Klarinet Archive - Posting 000970.txt from 2000/09

From: Bilwright@-----.net (William Wright)
Subj: Re: [kl] Smiling and feelings (vs. music)
Date: Sat, 30 Sep 2000 00:02:14 -0400

Tony, I'd like to 'clear the deck" of a point on which I think we
agree; and then I will post my thought on what remains.

=A0=A0=A0=A0=A0=A0=A0=A0<><> Art, as practised, was always the best
argument against Descartes, for its practitioners at least.

I think we are agreed that Descartes' "error" was his attempt to
divorce physical sensation from an imagined pure intellect. The fact
that audiences claim to find both physical pleasure and pure
intellectual pleasure in the same piece of music (or painting or
whatever), and the fact that competent artists can evoke both pleasures
from an audience, shows that Descartes was wrong. The two things --
intellect and physical sensation -- are intermingled somehow.

But other parts of your post assert (if I read them correctly) that
a true musician _must_ be unaware of at least some 'physical' reasons
why his or her performance succeeds: if it is totally understood, it
isn't art -- it's just engineering.
This is a common theme of midnight bull sessions.
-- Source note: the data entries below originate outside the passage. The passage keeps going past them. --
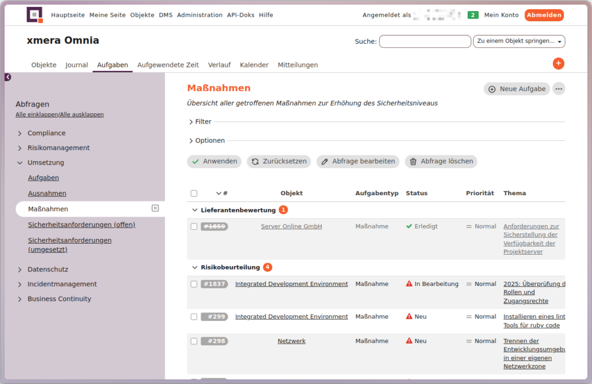Click the X icon beside Maßnahmen
Screen dimensions: 592x384
click(155, 208)
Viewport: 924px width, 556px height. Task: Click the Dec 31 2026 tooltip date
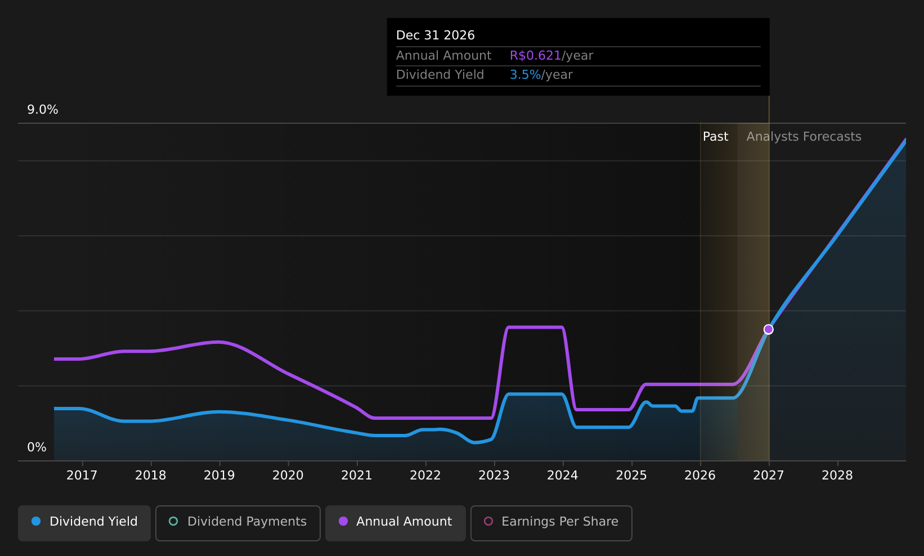(x=436, y=35)
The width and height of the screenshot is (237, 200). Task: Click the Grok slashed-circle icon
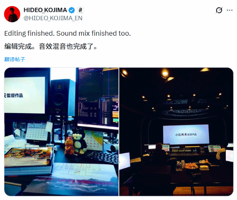(219, 10)
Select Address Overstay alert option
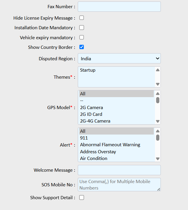The width and height of the screenshot is (188, 210). click(98, 152)
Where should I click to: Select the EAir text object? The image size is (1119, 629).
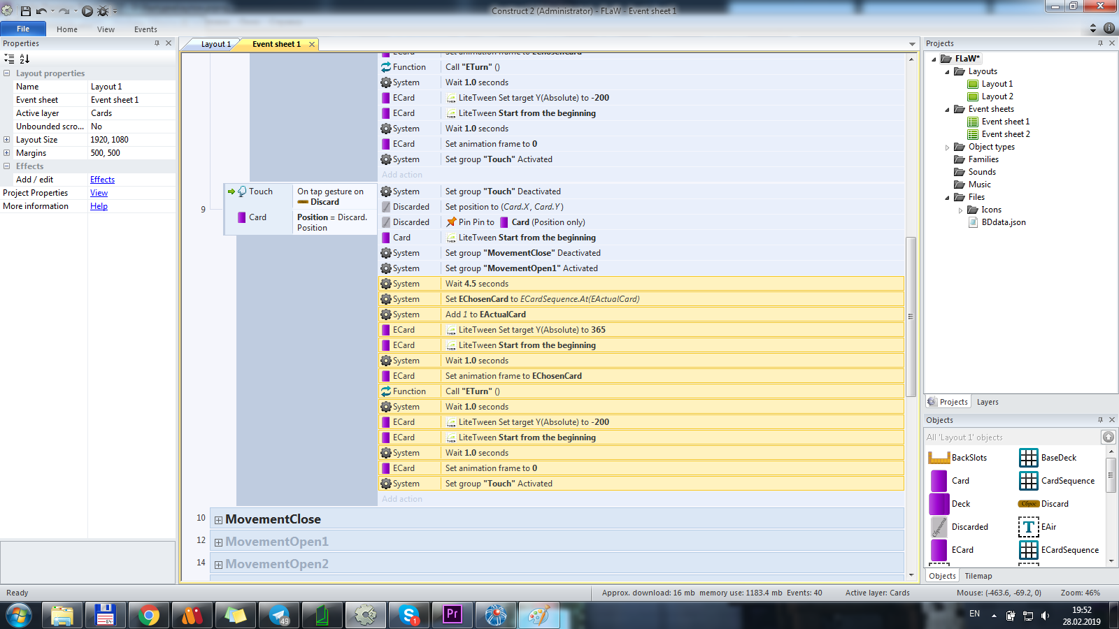tap(1028, 527)
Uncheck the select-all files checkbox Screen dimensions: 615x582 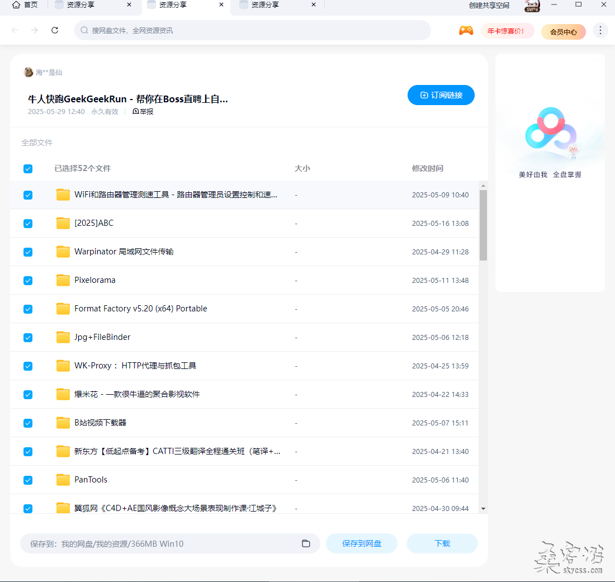28,169
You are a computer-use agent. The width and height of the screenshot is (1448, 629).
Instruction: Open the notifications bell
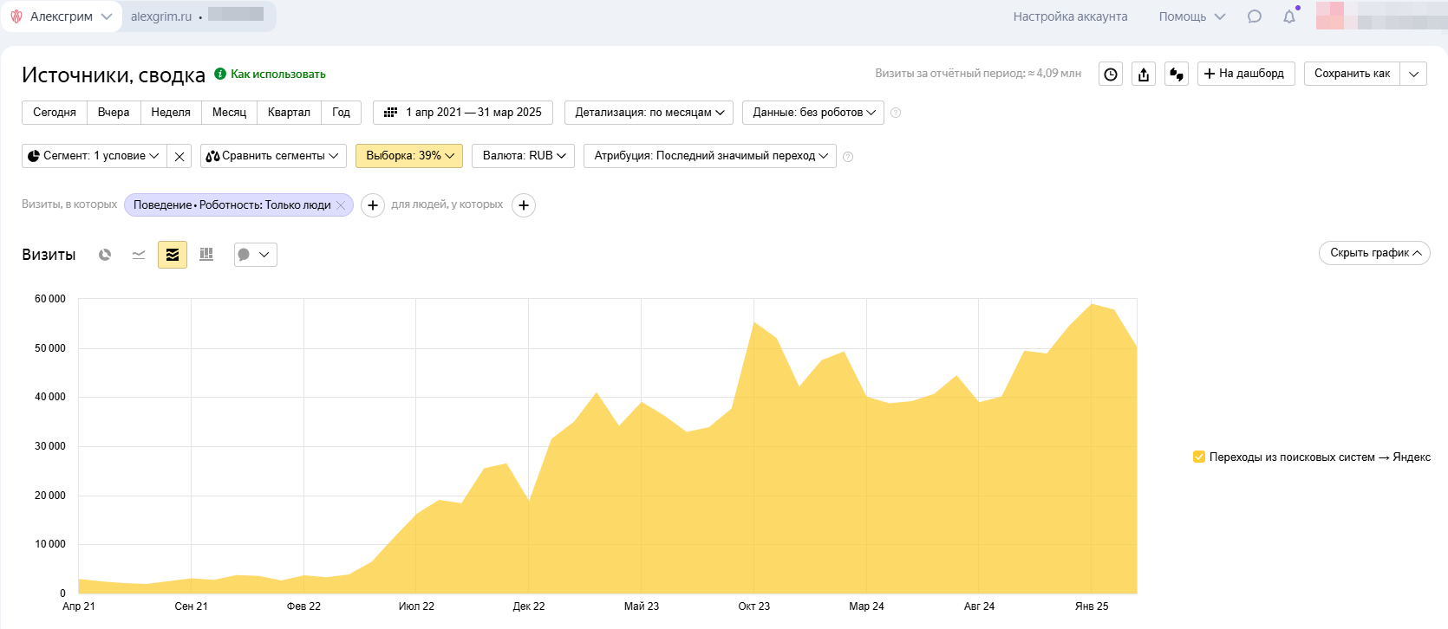1289,16

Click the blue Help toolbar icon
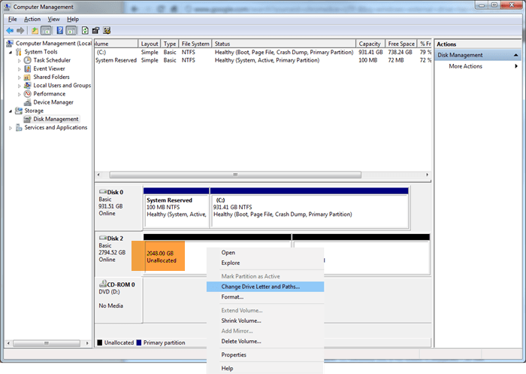click(x=59, y=30)
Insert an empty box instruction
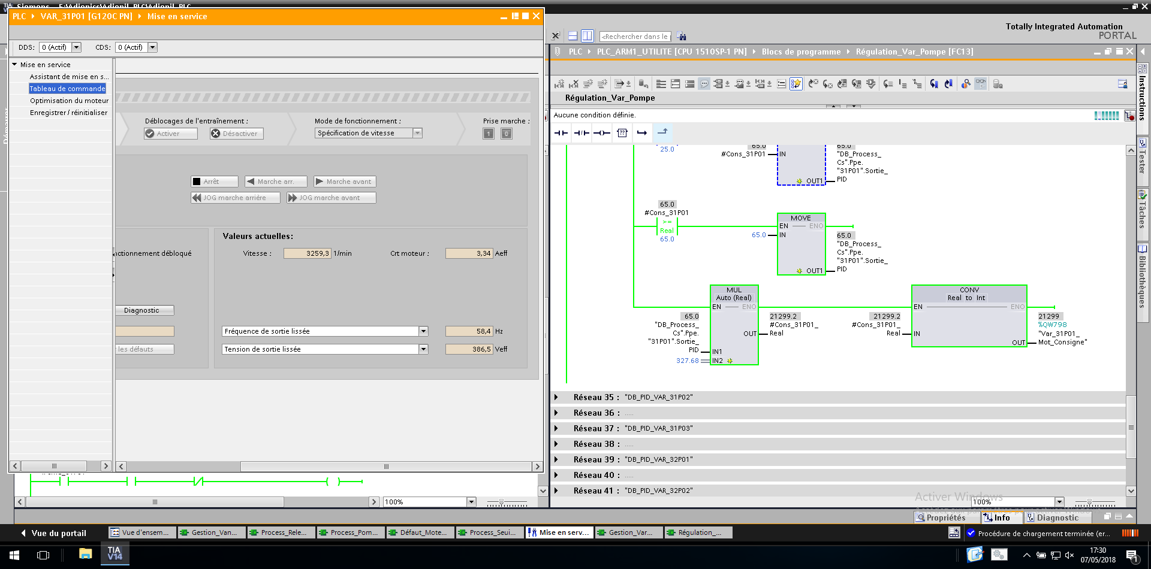The image size is (1151, 569). coord(622,133)
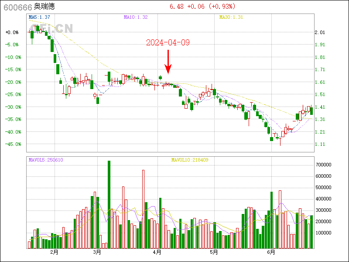Click the 700000 volume axis label
Viewport: 349px width, 262px height.
click(325, 165)
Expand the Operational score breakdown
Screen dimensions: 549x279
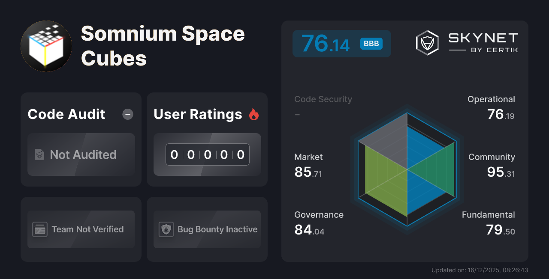coord(491,107)
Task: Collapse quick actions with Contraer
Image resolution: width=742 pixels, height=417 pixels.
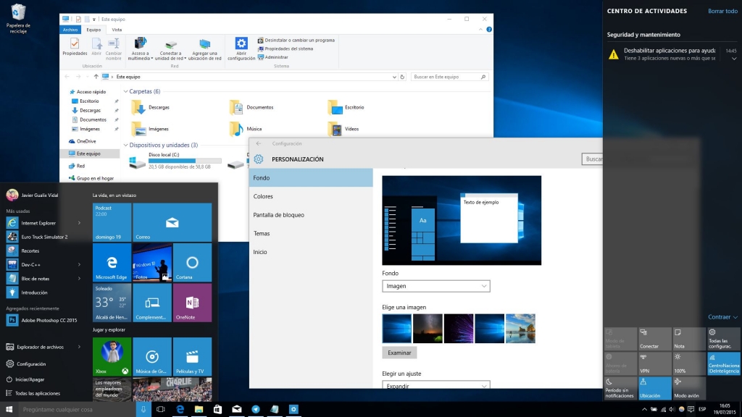Action: tap(723, 317)
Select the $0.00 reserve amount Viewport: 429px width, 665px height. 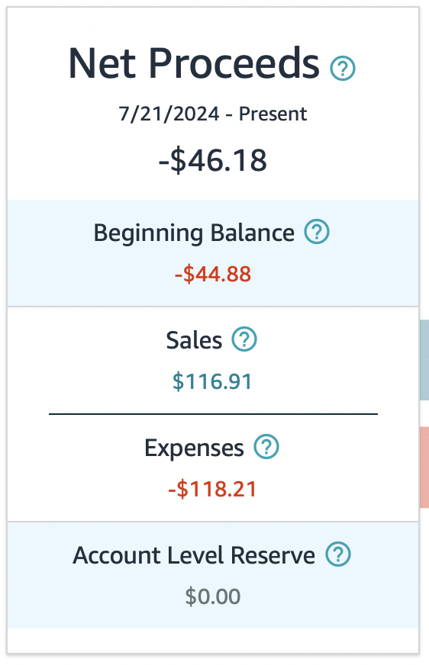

It applies just
as much to debates about religion and artificial intelligence as it does
to music. "If you are totally explicable and quantified, you are a
robot, not a human with a soul."
I think this is the core issue that separates us, and we have been
waltzing around it rather than looking it straight in the eye.
Do you agree that this is what we disagree about?